Have you ever wondered why your doctor is always running late while you're sick and sitting in a cold examination room? The answer is simple economics. Your doctor's office operates under the same economic pressures as any other business, but that fact may not be apparent to your doctor nor to you.
PROFIT = (PRICE - COSTS) x QUANTITY. If you've ever taken an economics course, you're undoubtedly familiar with this formula for profit. Let's take for example a local retailer that purchases their batteries wholesale for $2.50 per pack. The retailer wants to maintain a 50 percent profit margin and sells the batteries to you for $5.00. Makes sense so far, right? Well, when the wholesaler of the batteries increases their price to $2.75 per pack, the retailer now has to sell the batteries for $5.50 in order to maintain that 50 percent margin.
Health care's formula for profit is different. As Dr. Darren Sommer, Chief Medical Officer of the Optimized Care Network, points out, "Most doctors don't set the price of the care they provide. They view price as reimbursement." That alteration makes our formula look like this: PROFIT = (REIMBURSEMENT - COSTS) x QUANTITY. Reimbursement is a reflection of the contracted price that is paid when an insured patient receives care from their doctor. These prices are set in advance and are generally a reflection of what Medicare is reimbursing for a given service.
If doctors can't adjust their prices, then how do they maintain their profit margins? Well, the only two options left based on the PROFIT formula are to either (a) reduce costs or (b) increase quantity. When we think of quantity in a medical context, we're referring to the number of patients a doctor will provide care to on a given day. Unfortunately, those numbers have been rising over the last 20 years. According to a 2013 Heritage Foundation report, as Medicare reimbursement rates have either declined or not kept up with inflation, physician practices are offsetting those losses by increasing the number of patients they see on a daily basis. The American Enterprise Institute estimates that during the government shutdown, providers of Medicare services faced a 2 percent reduction in reimbursement. Sommer explains, "if your family doctor had a strictly Medicare practice and earned $600,000 gross per year, a 2 percent loss of revenue would be $12,000. Assuming the average patient encounter is reimbursed at $100, your doctor would have to see an additional 120 patients per year to offset that loss. That works out to one additional patient every other day (if you consider the average practice is open 250 days per year)."
A physician's reimbursement, relative to inflation, has been steadily declining for more than 10 years. We see the impact of this every time we go to the doctor. It takes longer and longer to get an appointment, and when we do, we have to deal with overcrowded waiting rooms, long waits, and shorter and shorter visits with the doctor. Unfortunately, we're approaching a tipping point. It doesn't take an MBA to realize that quantity and quality are inversely related. A physician's ability to add additional patients to their already burdened day is ending. This is especially true when you consider all the other responsibilities a doctor has. It's estimated there are 36 non-compensated tasks a physician is responsible for in a given day, and those tasks are beyond direct patient care.
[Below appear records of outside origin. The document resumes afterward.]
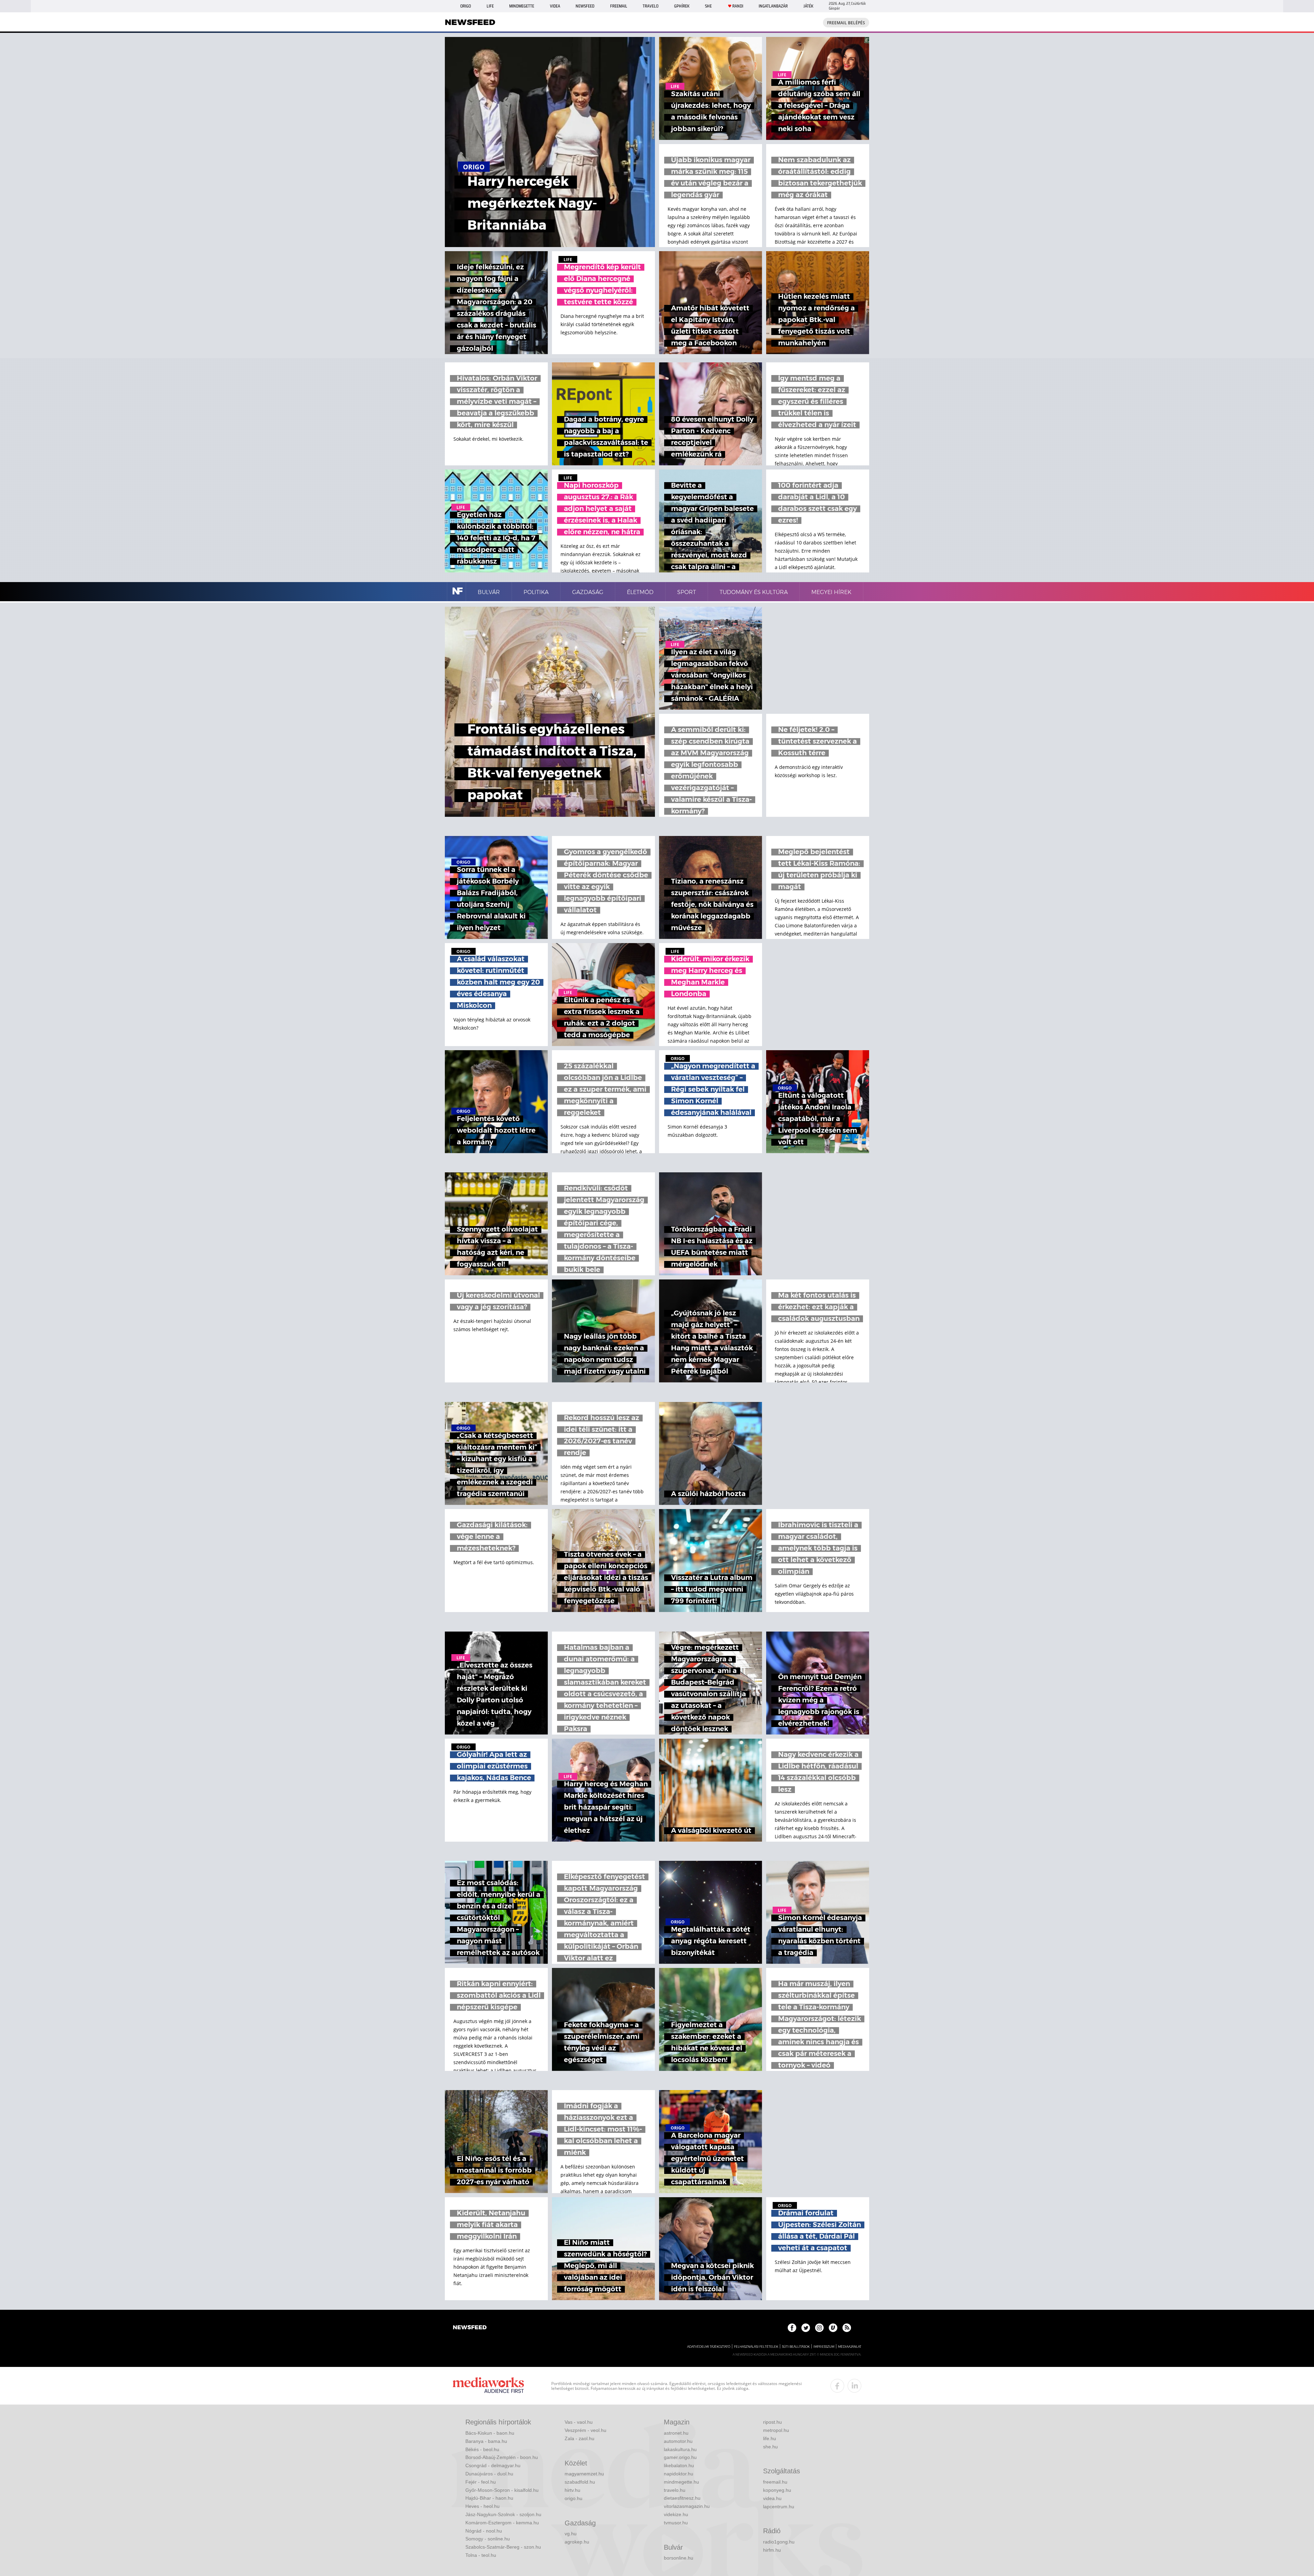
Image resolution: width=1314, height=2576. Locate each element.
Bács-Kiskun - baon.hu (489, 2433)
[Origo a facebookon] (792, 2327)
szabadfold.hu (580, 2482)
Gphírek (682, 6)
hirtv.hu (572, 2490)
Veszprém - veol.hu (585, 2430)
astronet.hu (676, 2433)
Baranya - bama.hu (486, 2441)
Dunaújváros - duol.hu (489, 2473)
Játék (808, 6)
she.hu (770, 2446)
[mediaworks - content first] (488, 2385)
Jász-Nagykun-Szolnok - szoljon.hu (503, 2514)
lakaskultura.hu (680, 2449)
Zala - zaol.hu (579, 2438)
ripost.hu (772, 2422)
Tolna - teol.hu (480, 2555)
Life (490, 6)
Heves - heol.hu (482, 2506)
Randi (737, 6)
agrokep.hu (577, 2542)
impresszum (823, 2346)
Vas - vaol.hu (579, 2422)
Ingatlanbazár (773, 6)
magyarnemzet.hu (584, 2473)
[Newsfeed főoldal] (470, 2327)
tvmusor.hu (676, 2522)
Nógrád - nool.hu (483, 2531)
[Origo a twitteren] (805, 2327)
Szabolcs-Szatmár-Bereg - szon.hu (503, 2547)
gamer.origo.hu (680, 2457)
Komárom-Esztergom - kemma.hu (502, 2522)
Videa (555, 6)
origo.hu (573, 2498)
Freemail (618, 6)
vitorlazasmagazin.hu (687, 2506)
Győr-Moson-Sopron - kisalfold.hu (502, 2490)
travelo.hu (674, 2490)
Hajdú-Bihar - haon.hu (489, 2498)
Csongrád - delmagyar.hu (492, 2465)
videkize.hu (676, 2514)
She (708, 6)
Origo (465, 6)
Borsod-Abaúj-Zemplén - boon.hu (501, 2457)
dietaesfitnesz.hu (682, 2498)
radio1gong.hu (779, 2542)
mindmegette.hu (681, 2482)
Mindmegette (521, 6)
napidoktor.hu (678, 2473)
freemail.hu (775, 2482)
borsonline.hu (678, 2558)
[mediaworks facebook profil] (837, 2386)
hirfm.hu (772, 2550)
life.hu (769, 2438)
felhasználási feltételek (756, 2346)
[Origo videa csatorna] (833, 2327)
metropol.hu (776, 2430)
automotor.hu (678, 2441)
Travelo (650, 6)
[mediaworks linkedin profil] (854, 2386)
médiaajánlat (849, 2346)
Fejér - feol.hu (480, 2482)
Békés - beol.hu (482, 2449)
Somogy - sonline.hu (487, 2538)
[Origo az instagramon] (819, 2327)
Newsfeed (585, 6)
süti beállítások (796, 2346)
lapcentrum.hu (778, 2506)
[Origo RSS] (846, 2327)
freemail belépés (846, 23)
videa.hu (772, 2498)
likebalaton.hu (679, 2465)
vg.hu (571, 2533)
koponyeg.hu (777, 2490)
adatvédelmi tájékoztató (708, 2346)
You might be thinking, ok, why doesn't my doctor just lower costs? That might be easier said than done with a brick and mortar clinic. If we believe the PROFIT formula to be correct, then we would have expected a physician to lower their costs long ago, in an effort to maximize their profits. Any new costs savings require reinvesting in a practice or reducing the amount of staff, both of which can have unintended consequences on quality of care.
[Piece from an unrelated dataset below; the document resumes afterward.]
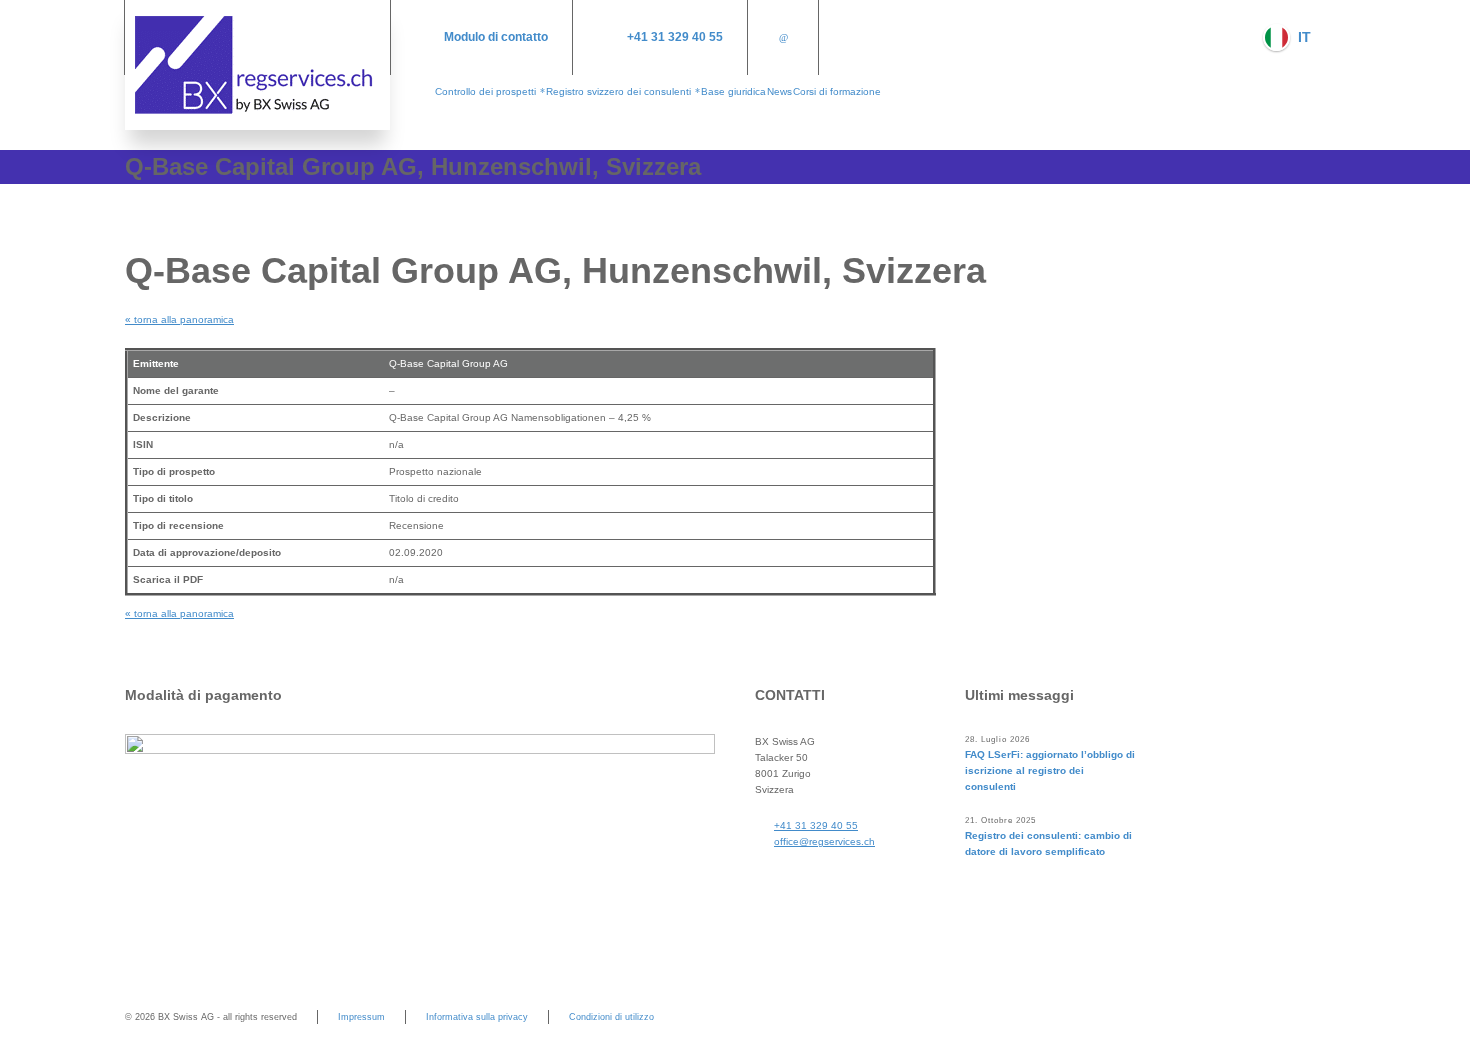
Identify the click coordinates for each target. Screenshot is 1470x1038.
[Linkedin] (783, 37)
What we need in the healthcare industry is to find new ways that truly revolutionize the way we deliver and receive care. Consider that the biggest change to the health care delivery system in the U.S. over the last 100 years has been physicians practicing out of offices, rather than making house calls. Sommer predicts that "the independent office-based physician may no longer be feasible due to the high costs of running a practice." Consider the revolutionary changes the banking industry has undergone just over the last 10 years. Have you had to set foot in a bank to deposit a check or withdraw cash recently? Chances are you deposited a check by phone, withdrew cash from an ATM, or checked your balance online. So why are we so dependent on a physician's office that is only open 24 percent of the hours in a week?
It's obvious that a change is needed. However, technological, financial, regulatory, and legislative forces are all at play here and it's unclear how that change will manifest itself over the coming years. What we can be sure of though is that technology and practice consolidation will play a major role in the evolution of health care delivery. In time, you will likely visit your physician remotely via a cloud-based platform or in a brick and mortar facility that is part of a larger health system. The economies of scale offered through either of these modalities are all that is left to save an economically struggling health care system. The days of the small independent medical practice are sadly coming to an end.